* BEGIN Text block *

Reputation: 1370
I was playing with Spark Standalone with a cluster of two nodes and according to the documentation:
When using spark-submit, the application jar along with any jars included with the --jars option will be automatically transferred to the cluster. URLs supplied after --jars must be separated by commas. That list is included on the driver and executor classpaths. Directory expansion does not work with --jars.
I thought that when executing the spark-submit
from one of the two machines, it would have bring on the spark cluster all the files passed with --files options and the executable jar.
Instead it will fail, sometimes (I mean when choosing as master the other node), because files or, even worse, jar was not found. I had to distribute the files and the jars through the cluster (same path).

* END Text block *

Required actions ▸
[A] Reproduce the part of the spark-submit post that opens with the words containing "Reputation: 1370" and closes with "work with --jars.".
[B] List each sentence of the documentation quoted in the spark-submit post.
Nothing in the listing that comes next is needed for this work.

* BEGIN Records *

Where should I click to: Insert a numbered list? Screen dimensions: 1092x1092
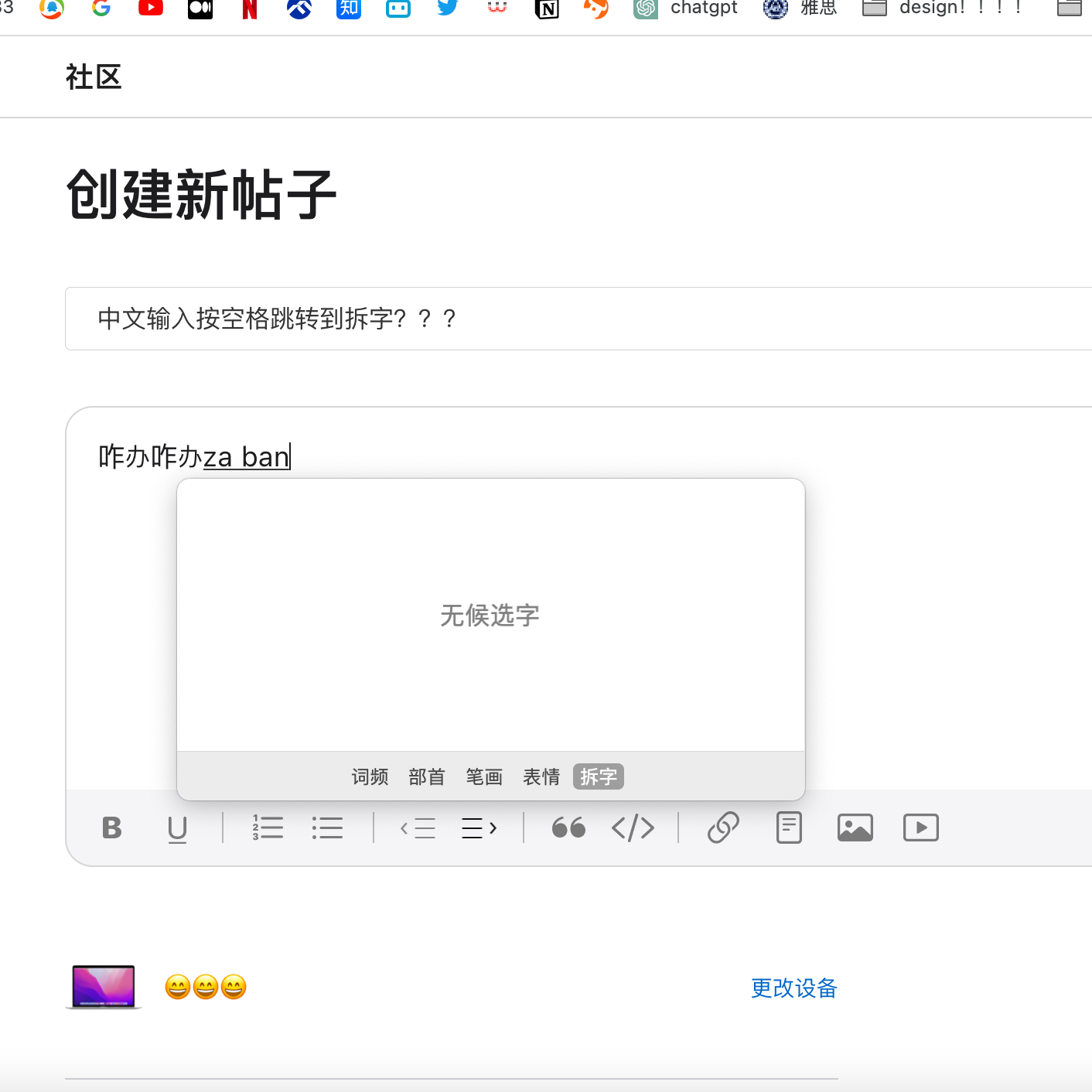click(268, 828)
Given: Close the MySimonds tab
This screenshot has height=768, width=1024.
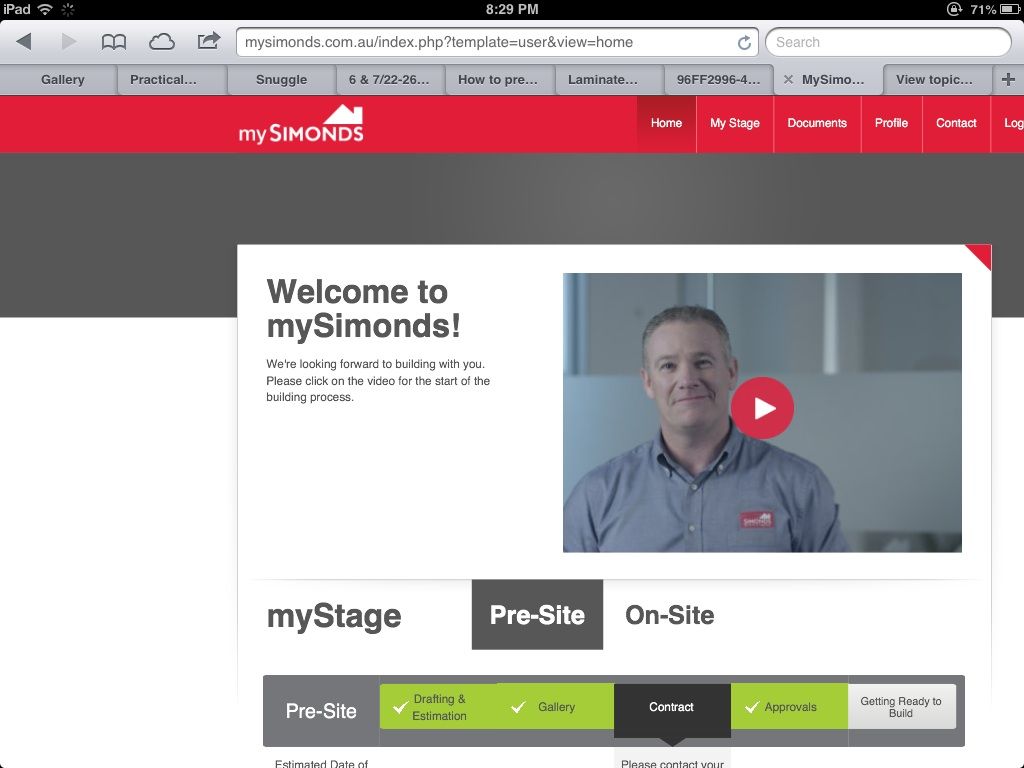Looking at the screenshot, I should [x=789, y=80].
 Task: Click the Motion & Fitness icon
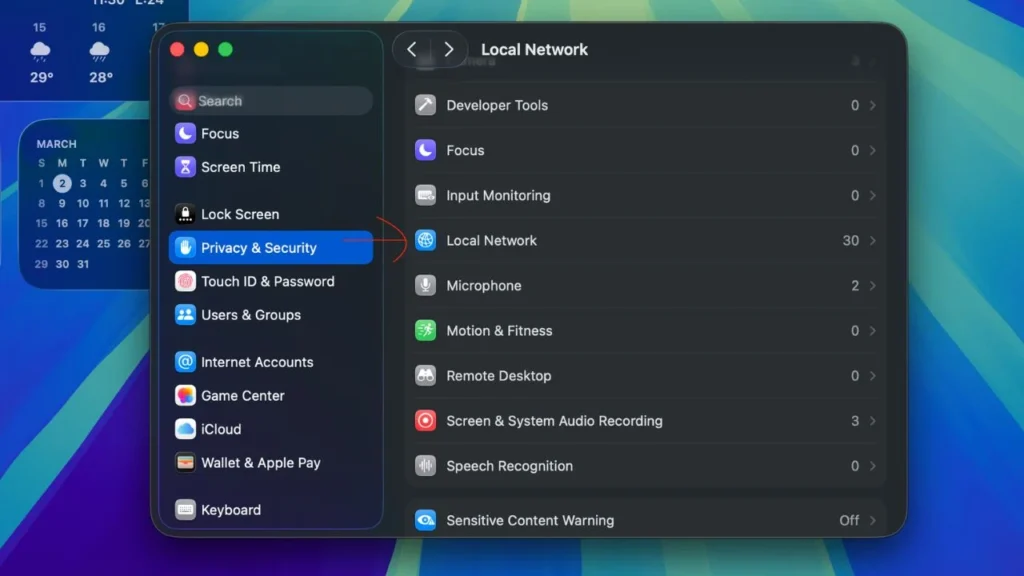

* END Records *

Per-task answers ▸
[A]
Reputation: 1370
I was playing with Spark Standalone with a cluster of two nodes and according to the documentation:
When using spark-submit, the application jar along with any jars included with the --jars option will be automatically transferred to the cluster. URLs supplied after --jars must be separated by commas. That list is included on the driver and executor classpaths. Directory expansion does not work with --jars.

[B]
- When using spark-submit, the application jar along with any jars included with the --jars option will be automatically transferred to the cluster.
- URLs supplied after --jars must be separated by commas.
- That list is included on the driver and executor classpaths.
- Directory expansion does not work with --jars.